E a atuação da ANPD já tomou lugar. Em outubro de 2021, a ANPD deu início à apuração do caso de vazamento de informações por meio do Sistema de Pagamentos Instantâneos (“Pix”), caso que tramita em segredo de justiça, por conta dos segredos industriais e comerciais contidos na investigação. Em sequência, a ANPD também deu início à investigação do incidente envolvendo o Ministério da Saúde e Conecte SUS, notificando-os para prestação de esclarecimentos, considerando a sensibilidade do caso e possíveis danos gravosos aos titulares dos dados envolvidos. Esses são apenas 2 (dois) casos públicos a que se tem acesso, mas estima-se que inúmeros outros, provavelmente, já estão em andamento. 

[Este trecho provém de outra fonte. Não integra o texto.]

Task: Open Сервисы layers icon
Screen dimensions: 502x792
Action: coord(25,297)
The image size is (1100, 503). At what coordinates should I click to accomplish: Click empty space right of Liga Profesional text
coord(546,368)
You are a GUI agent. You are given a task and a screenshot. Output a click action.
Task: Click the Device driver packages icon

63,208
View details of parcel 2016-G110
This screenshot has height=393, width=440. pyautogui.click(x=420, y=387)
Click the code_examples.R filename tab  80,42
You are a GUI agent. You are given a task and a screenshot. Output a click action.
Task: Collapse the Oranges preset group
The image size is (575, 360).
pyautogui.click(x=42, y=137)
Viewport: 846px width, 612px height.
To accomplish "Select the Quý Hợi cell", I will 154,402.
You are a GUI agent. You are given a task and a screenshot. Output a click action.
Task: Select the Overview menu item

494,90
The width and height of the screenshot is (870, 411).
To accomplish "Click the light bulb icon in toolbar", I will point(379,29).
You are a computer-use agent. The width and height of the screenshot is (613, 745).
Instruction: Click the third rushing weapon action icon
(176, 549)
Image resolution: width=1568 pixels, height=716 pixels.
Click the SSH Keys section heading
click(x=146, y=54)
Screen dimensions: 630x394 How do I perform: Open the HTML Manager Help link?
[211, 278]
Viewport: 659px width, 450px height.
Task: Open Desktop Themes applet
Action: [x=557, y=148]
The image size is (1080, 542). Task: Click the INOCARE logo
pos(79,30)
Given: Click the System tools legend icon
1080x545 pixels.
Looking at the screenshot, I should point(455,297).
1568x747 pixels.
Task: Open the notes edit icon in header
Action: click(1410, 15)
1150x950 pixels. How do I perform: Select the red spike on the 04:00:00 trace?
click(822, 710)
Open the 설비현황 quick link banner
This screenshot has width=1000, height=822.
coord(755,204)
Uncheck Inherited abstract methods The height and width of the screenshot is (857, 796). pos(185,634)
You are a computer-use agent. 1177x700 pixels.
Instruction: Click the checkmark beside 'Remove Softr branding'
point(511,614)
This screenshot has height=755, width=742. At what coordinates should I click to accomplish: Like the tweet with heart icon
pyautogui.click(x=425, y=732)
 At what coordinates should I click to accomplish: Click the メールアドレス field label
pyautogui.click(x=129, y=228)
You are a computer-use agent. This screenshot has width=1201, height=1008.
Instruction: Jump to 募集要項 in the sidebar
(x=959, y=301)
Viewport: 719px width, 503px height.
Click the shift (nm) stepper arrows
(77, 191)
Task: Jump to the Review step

Mas não nos enganemos. Em um país cujos índices de judicialização são altíssimos (a exemplo das causas consumeristas), e com inúmeros organismos de proteção ao consumidor (o que não se critica, apenas se constata), é bastante provável que o debruçar-se nas investigações sobre incidentes ou tratamento indevido de dados pessoais não pouse única e exclusivamente nas mãos da ANPD. 

Vale mencionar que, apesar de a LGPD conferir exclusividade à aplicação de suas sanções administrativas à ANPD, com a prevalência de suas competências sobre outras entidades e órgãos, os órgãos administrativos têm continuado com sua atuação sobre o assunto, mormente diante da inafastabilidade de outras previsões legais. É o caso, por exemplo, da Senacon, que em junho de 2021, multou o Banco Cetelem S.A. em R$ 4.000.000,00 (quatro milhões de reais) alegando a oferta abusiva e a contratação de empréstimos consignados com a utilização indevida de dados pessoais de consumidores idosos. Em agosto do mesmo ano, o Procon do Mato Grosso multou o Grupo Raia Drogasil, no valor de R$ 572.000,00 (quinhentos e setenta e dois mil reais), suscitando a utilização irregular de  dados pessoais sensíveis de biometria e falta de transparência com os clientes sobre suas práticas. 

Assim, diante do histórico e do quanto discorrido até aqui, evidencia-se a atuação constante e frequente dos órgãos públicos em relação à privacidade e proteção de dados, mesmo antes da vigência parcial ou plena da LGPD ou da estruturação da ANPD. 

Quanto à ANPD, a expectativa é de que, nos próximos meses, sua atuação torne-se ainda mais protagonista, com o início da aplicação das sanções administrativas da LGPD. É tempo de preparar-se para o que virá, em um cenário onde decisões judiciais, acordos, multas, termos de ajustamento de conduta e sanções aplicadas pela ANPD poderão coexistir. Aguardamos os próximos capítulos dessa história.